Runciang Jan Mancucuak, Sandiang Jan Maluko

0
3893

Penulis: Kadril

Saat sekarang ditilik dalam kehidupan sehari-hari ada sebagian remaja di Minangkabau ketika berbicara dalam acara formal dan informal sudah jarang memikirkan dengan siapa mereka berbicara dan boleh dikatakan tidak mempergunakan kata – kata yang santun dan baik di dengar oleh lawan berbicaranya.

Seperti ungakapan runciang jan mancucuk, sandiang jan maluko, (runcing jangan menusuk, sanding jangan melukai) artinya adalah suatu perkataan yang melukai atau menyakiti hati seseorang.

Ironisnya lagi seorang anak yang sudah dewasa memaki-maki orang tua dengan kata-kata yang kasar dan kemanakan leluasa berkata kasar kepada mamaknya seperti perkataan, guno mamak tu indak adoh, kini lai doh, nan jadi mamak tu kini pitih (mamak sekarang tidak berfungsi yang berfungsi sekarang itu uang).

Salah-satu makna yang tersirat dari ungkapan tradisional ini adalah  : jika seseorang memiliki kepandaian dan mempunyai ilmu, ketika berbicara pelihara mulut dan berkata peliharalah lidah.

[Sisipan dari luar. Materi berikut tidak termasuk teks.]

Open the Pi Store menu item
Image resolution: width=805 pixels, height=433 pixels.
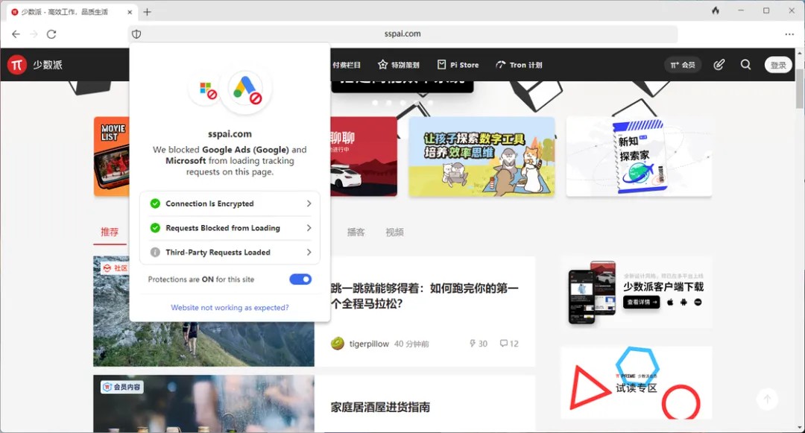(458, 65)
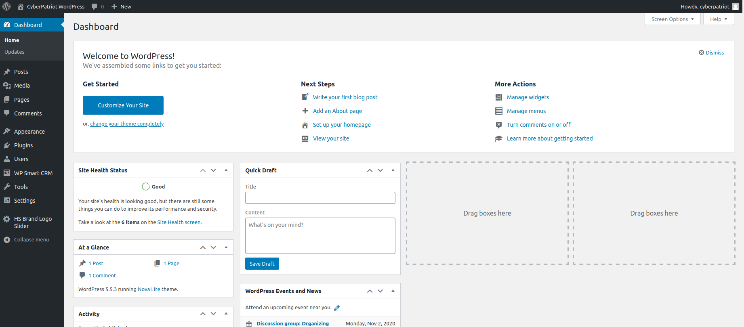
Task: Edit event location with the pencil icon
Action: [x=337, y=308]
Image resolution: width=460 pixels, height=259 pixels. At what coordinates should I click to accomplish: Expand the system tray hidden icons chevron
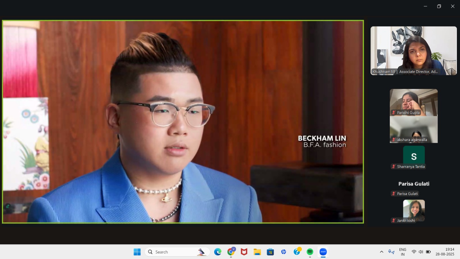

Sehingga seseorang yang mempunyai ilmu dapat mempergunakan dengan ilmu dengan baik dan membawa keuntungan atau kemaslahatan bagi khalayak ramai dan masyarakat.

Sebagai obat yang mujarab untuk menyikapi fenomena sosial yang terjadi dalam kehidupan sebagian remaja-remaja di masyarakat, ini, kita perlu kembali memahami norma adat dan  nilai etika atau sopan santun dalam berbicara, serperti ungkapan tradisional : harimau dalam paruik kambing juo nan musti kalua, (sungguhpun harimau dalam perut kambing juga yang mesti di keluarkan). Biasanya ungkapan ini sering diucapkan oleh orang tua-tua dulu kepada anak dan kemanakannya, bagi yang tidak tahu sopan santun dalam berbicara.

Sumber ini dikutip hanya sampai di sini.